**WORK ORDER:**
Isolate every line in the data with the string "font" and copy it.
───── TASK INPUT
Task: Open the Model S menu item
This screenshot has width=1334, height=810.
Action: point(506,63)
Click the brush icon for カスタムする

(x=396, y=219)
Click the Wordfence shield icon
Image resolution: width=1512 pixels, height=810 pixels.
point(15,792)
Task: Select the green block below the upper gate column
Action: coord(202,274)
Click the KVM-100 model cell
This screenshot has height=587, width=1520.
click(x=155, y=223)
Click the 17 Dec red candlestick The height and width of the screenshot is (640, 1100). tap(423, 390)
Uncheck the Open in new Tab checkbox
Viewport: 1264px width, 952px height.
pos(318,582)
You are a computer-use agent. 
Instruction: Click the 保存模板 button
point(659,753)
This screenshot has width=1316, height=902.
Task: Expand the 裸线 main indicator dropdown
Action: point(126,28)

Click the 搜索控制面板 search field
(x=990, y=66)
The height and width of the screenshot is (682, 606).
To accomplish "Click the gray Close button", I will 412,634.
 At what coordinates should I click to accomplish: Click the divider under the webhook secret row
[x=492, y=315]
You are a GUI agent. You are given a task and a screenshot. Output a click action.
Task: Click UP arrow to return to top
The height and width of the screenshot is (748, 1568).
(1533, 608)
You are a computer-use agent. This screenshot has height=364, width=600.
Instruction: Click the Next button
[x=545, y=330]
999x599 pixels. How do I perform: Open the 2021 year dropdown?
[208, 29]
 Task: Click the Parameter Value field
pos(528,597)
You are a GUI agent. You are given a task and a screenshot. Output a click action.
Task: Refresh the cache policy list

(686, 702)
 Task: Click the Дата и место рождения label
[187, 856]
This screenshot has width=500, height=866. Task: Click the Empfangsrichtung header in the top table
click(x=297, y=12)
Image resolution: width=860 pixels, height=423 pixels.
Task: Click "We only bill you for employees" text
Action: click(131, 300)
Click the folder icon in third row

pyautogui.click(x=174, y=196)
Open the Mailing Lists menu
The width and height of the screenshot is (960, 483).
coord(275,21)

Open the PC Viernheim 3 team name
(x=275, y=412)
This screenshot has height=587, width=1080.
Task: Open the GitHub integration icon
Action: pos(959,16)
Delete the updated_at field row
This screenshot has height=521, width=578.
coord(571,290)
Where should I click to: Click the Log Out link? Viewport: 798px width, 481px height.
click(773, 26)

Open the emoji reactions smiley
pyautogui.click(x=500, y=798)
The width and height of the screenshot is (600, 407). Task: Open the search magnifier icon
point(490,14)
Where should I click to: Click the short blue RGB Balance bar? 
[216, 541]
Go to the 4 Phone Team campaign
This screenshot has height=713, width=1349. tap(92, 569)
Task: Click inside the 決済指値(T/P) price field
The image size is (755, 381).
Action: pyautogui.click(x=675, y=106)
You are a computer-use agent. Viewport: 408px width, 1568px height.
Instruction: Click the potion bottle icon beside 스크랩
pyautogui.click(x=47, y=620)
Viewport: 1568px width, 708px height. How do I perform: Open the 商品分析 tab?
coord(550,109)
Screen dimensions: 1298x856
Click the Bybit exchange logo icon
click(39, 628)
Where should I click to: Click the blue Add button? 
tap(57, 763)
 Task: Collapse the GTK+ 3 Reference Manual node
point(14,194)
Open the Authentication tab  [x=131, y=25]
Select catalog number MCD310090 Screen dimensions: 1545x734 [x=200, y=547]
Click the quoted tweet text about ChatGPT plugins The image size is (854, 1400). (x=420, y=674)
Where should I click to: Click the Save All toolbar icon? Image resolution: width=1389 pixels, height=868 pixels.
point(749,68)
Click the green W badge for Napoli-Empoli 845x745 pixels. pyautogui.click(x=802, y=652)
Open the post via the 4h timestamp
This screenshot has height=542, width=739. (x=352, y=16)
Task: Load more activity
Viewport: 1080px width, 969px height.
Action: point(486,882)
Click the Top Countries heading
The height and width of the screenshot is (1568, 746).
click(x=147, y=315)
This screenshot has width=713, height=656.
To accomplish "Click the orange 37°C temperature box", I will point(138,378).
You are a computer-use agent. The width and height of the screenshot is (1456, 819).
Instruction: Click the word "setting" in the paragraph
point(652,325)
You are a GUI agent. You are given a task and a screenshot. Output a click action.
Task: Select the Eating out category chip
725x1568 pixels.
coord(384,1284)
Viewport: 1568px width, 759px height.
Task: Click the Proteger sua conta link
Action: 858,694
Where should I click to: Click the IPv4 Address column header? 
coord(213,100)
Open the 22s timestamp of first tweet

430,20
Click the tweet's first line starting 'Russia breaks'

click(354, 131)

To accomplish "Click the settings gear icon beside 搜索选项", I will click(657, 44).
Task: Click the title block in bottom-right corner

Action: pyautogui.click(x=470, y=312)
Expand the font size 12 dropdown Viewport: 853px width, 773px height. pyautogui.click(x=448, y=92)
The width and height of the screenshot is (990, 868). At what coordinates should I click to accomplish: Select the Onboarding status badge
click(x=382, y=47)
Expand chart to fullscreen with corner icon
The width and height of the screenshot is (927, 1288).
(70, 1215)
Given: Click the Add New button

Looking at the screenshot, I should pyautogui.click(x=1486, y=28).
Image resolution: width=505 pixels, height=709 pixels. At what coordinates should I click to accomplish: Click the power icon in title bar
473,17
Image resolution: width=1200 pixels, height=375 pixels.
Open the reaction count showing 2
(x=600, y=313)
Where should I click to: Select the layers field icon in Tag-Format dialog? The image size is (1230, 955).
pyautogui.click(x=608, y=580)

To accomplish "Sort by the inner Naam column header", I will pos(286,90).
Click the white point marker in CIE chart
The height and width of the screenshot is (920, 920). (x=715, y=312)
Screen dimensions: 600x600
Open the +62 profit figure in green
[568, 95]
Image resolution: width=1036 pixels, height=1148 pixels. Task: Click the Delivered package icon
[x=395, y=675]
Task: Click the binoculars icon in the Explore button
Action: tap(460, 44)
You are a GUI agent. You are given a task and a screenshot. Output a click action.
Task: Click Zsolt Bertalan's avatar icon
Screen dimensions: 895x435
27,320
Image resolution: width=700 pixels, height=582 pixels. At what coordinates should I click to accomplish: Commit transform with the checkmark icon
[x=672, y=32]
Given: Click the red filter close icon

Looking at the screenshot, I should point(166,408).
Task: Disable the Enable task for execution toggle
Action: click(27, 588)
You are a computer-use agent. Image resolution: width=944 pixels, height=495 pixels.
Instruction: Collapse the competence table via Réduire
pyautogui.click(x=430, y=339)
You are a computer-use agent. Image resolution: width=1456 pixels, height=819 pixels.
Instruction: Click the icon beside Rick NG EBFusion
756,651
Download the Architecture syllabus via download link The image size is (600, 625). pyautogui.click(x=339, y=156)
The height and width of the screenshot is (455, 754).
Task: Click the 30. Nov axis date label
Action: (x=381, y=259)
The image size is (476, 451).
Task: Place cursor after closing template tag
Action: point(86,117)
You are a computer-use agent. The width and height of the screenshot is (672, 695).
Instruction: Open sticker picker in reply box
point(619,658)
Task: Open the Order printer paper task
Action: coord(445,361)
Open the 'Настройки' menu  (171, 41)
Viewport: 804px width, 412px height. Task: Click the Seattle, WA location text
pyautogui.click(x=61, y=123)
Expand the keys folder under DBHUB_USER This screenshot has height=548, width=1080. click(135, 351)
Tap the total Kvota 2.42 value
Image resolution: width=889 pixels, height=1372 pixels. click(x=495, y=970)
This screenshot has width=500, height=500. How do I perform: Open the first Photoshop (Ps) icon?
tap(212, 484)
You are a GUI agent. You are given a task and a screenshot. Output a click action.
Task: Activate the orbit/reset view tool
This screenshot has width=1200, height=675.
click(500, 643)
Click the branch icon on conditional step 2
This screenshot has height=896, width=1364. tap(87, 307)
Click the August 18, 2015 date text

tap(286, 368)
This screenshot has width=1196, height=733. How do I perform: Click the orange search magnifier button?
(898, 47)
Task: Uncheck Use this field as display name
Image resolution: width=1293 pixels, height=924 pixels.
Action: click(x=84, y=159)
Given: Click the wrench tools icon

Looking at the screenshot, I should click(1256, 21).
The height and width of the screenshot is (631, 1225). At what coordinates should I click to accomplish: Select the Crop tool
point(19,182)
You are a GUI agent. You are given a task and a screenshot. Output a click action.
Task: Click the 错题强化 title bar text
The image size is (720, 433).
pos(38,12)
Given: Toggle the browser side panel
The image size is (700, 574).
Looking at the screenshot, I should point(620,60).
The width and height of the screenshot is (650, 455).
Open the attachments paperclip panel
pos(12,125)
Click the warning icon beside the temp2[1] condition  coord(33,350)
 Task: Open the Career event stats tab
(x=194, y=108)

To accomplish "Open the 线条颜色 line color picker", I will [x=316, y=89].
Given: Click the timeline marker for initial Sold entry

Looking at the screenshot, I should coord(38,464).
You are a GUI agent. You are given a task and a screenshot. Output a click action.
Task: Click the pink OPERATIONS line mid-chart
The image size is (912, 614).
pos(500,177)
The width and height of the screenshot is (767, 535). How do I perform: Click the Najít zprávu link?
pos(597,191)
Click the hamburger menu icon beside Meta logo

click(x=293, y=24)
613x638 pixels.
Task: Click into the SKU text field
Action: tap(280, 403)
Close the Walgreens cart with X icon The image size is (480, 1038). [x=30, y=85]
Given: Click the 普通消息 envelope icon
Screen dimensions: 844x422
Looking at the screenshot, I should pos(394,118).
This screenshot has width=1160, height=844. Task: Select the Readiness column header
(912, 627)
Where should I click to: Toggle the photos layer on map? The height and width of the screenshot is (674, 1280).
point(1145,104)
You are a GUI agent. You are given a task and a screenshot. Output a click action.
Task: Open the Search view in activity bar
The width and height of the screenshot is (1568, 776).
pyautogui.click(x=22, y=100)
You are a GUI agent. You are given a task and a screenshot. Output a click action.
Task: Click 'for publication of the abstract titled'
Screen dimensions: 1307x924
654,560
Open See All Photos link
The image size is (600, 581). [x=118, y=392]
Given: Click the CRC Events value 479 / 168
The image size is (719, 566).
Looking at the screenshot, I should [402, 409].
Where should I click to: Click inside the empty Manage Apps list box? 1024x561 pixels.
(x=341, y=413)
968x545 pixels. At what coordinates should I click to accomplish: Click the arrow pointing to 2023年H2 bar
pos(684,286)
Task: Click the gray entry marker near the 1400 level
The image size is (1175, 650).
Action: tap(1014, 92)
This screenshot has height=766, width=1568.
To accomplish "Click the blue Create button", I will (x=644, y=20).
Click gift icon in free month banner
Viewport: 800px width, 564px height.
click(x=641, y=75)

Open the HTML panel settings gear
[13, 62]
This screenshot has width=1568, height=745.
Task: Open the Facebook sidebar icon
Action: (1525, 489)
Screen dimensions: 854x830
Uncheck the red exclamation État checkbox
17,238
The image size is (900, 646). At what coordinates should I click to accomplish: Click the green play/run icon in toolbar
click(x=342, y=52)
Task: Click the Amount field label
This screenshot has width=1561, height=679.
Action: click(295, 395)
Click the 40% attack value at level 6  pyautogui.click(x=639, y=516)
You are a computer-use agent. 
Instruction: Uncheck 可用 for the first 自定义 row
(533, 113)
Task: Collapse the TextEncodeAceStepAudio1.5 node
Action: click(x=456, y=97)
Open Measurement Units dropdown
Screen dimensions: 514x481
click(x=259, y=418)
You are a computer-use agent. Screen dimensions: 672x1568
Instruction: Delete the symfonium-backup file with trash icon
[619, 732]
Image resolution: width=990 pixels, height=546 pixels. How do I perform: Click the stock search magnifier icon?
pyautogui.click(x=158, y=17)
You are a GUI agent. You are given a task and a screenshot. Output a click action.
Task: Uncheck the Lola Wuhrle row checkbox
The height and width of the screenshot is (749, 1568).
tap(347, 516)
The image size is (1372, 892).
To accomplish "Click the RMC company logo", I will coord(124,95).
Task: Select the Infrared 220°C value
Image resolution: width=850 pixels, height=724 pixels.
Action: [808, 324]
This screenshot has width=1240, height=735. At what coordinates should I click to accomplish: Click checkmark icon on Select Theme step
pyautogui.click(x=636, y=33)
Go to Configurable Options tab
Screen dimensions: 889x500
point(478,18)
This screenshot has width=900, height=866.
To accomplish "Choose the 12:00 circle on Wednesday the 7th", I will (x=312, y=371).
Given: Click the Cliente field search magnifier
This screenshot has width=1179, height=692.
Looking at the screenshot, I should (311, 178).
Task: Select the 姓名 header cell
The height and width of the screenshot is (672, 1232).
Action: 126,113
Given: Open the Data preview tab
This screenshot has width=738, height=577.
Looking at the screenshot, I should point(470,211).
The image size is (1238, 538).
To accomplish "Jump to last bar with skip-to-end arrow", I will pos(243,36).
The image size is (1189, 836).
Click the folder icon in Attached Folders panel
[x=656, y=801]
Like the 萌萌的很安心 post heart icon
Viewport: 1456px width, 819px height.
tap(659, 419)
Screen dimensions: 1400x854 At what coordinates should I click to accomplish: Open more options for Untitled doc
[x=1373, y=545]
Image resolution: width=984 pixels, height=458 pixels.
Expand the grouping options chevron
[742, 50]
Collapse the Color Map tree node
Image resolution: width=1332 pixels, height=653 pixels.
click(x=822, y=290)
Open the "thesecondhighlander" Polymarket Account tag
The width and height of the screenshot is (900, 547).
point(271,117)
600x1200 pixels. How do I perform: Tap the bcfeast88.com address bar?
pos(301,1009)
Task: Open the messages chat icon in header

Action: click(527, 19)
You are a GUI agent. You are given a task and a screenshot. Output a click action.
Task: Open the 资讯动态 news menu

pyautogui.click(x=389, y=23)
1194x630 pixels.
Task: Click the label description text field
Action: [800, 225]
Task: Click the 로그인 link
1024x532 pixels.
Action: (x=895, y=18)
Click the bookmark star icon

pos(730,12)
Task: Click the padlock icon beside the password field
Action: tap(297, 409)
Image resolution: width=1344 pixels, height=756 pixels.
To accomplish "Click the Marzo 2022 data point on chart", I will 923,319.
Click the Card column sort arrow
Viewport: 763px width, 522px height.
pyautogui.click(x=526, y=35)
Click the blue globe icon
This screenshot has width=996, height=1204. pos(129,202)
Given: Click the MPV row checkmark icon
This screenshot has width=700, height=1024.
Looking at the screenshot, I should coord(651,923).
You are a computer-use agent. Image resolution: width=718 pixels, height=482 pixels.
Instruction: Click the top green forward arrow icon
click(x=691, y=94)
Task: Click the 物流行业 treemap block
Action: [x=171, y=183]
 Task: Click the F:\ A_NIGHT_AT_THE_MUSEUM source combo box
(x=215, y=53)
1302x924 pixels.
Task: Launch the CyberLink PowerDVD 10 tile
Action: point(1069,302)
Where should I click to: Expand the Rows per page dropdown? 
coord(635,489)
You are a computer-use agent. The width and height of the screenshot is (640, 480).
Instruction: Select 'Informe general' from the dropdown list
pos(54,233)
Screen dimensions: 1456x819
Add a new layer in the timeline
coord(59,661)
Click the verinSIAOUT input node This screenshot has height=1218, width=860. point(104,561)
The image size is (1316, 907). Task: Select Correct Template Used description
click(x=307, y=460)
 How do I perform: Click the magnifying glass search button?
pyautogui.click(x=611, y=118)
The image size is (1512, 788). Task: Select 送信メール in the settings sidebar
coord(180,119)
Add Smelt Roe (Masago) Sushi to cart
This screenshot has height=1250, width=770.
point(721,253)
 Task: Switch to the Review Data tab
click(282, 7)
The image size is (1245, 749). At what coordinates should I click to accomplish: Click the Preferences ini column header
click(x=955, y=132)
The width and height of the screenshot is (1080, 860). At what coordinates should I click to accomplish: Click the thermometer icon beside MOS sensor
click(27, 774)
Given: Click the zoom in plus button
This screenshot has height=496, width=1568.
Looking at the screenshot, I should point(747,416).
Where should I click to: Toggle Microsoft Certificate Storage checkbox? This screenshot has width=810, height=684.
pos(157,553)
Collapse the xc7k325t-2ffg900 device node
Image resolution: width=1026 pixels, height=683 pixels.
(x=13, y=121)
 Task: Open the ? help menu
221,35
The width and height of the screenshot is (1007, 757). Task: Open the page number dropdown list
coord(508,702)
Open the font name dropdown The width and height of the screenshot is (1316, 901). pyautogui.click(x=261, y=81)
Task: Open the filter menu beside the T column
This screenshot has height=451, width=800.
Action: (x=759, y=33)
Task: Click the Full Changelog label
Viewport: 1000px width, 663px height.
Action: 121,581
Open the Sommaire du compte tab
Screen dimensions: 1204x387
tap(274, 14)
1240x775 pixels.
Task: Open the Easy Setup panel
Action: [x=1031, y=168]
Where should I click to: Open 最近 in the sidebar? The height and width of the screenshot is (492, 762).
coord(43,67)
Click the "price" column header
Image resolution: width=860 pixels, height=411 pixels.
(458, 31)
──────────
**SOLUTION TO THIS EXERCISE:**
Expand the font size 12 dropdown Viewport: 853px width, 773px height. pyautogui.click(x=448, y=92)
Open the font name dropdown The width and height of the screenshot is (1316, 901). pyautogui.click(x=261, y=81)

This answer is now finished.